### Task description
Return every line of the listing below verbatim, with no changes.

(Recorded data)
+++++
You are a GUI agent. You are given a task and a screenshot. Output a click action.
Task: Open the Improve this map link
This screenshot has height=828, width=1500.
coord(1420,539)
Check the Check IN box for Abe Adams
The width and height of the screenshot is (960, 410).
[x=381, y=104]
+++++
### Result for this task
You are a GUI agent. You are given a task and a screenshot. Output a click action.
Task: Open the Improve this map link
This screenshot has height=828, width=1500.
coord(1420,539)
Check the Check IN box for Abe Adams
The width and height of the screenshot is (960, 410).
[x=381, y=104]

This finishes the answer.